**AUFGABE**. Knüpfe an den Artikel über die Vorwürfe gegen Katars Polizei an und schreibe ihn nach seinem letzten Absatz weiter.

Bericht von Human Rights Watch Vorwurf: Katars Polizei misshandelt queere Menschen
24.10.2022, 12:17 Uhr
Neue schwere Vorwürfe gegen den WM-Gastgeber: Im Vorfeld des Fußball-Großereignisses hat die katarische Polizei offenbar willkürlich Personen aus der LGBT-Gemeinschaft festgenommen und misshandelt. Dies geht aus einem Bericht von Human Rights Watch hervor.
Die Menschenrechtsorganisation Human Rights Watch (HRW) erhebt erneut schwere Vorwürfe gegen das Emirat Katar. Knapp einen Monat vor Beginn der international höchst umstrittenen Fußball-Weltmeisterschaft wirft HRW der Polizei in dem Golfstaat vor, queere Menschen festzunehmen und zu misshandeln. Zwischen 2019 und 2022 dokumentiert die Organisation sechs Fälle von schweren und wiederholten Schlägen und fünf Fälle von sexueller Belästigung in Polizeigewahrsam. Der letzte Fall soll sich sogar erst im September ereignet haben.
"Nur wenige Wochen vor der WM schlagen LGBT-Personen wegen der Übergriffe der Sicherheitskräfte Alarm", sagte HRW-Expertin Rasha Younes, die vor dem Turnierstart am 20. November auch den Weltverband in die Pflicht nahm: "Die katarische Regierung sollte diese Übergriffe sofort beenden und die FIFA sollte die katarische Regierung dazu drängen, langfristige Reformen zu gewährleisten, die LGBT-Menschen vor Diskriminierung und Gewalt schützen."

**ROHDATEN**.
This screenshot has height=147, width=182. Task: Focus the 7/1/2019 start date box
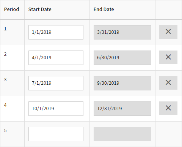(56, 83)
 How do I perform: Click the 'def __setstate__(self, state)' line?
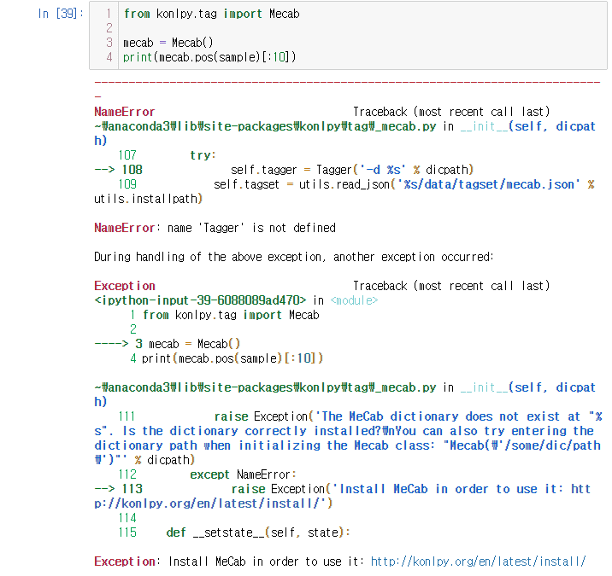[x=258, y=532]
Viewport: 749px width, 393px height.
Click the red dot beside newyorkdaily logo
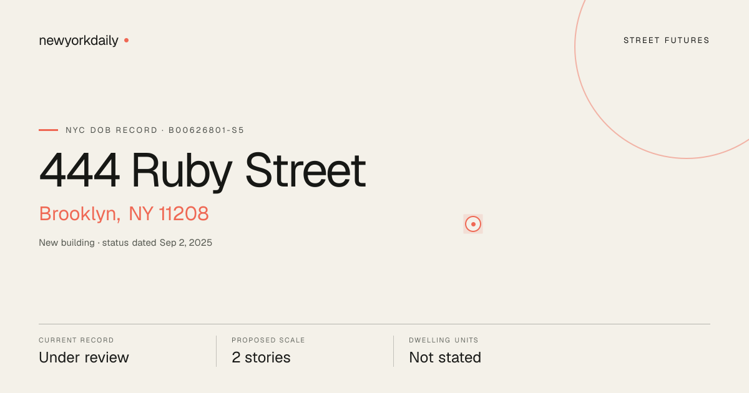click(x=126, y=40)
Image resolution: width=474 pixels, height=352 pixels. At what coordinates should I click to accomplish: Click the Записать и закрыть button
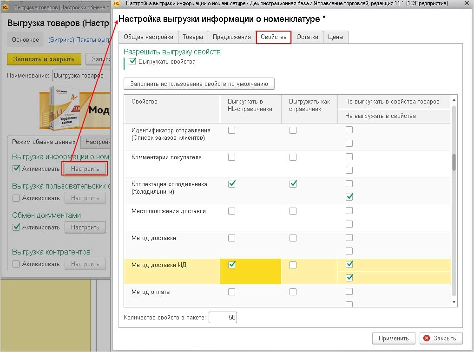44,59
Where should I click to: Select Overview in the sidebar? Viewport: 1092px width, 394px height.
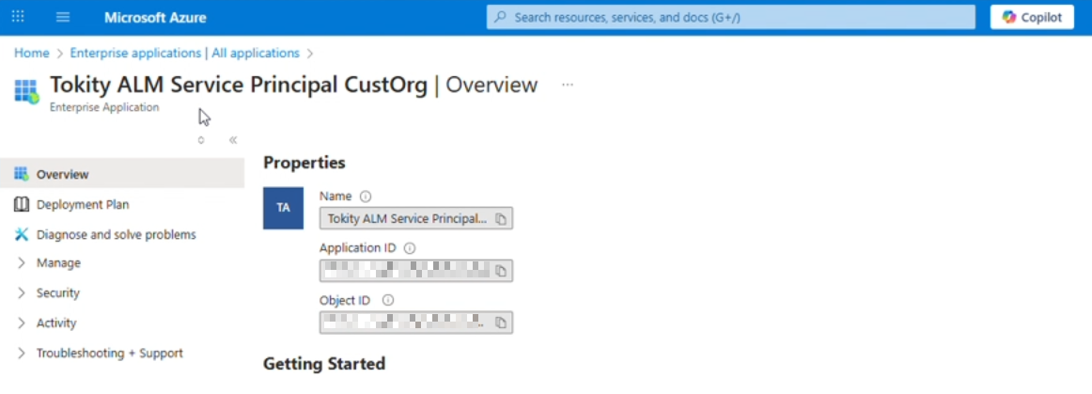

**ENDGÜLTIGE ANTWORT**.
Willkürliche Festnahmen auf der Straße
Die Festnahmen sollen sich dem Bericht zufolge willkürlich aufgrund von Äußerlichkeiten ereignet haben. Wie HRW schreibt, sollen die Polizisten etwa inhaftierten Transgender-Frauen eine sogenannte Konversionstherapie zur Bedingung für eine Freilassung gemacht haben. Dabei soll die sexuelle Orientierung oder die selbstempfundene geschlechtliche Identität einer Person verändert oder sogar unterdrückt werden. Die Therapie sollte in einem von der Regierung geförderten Zentrum für "Verhaltensmedizin" durchgeführt werden.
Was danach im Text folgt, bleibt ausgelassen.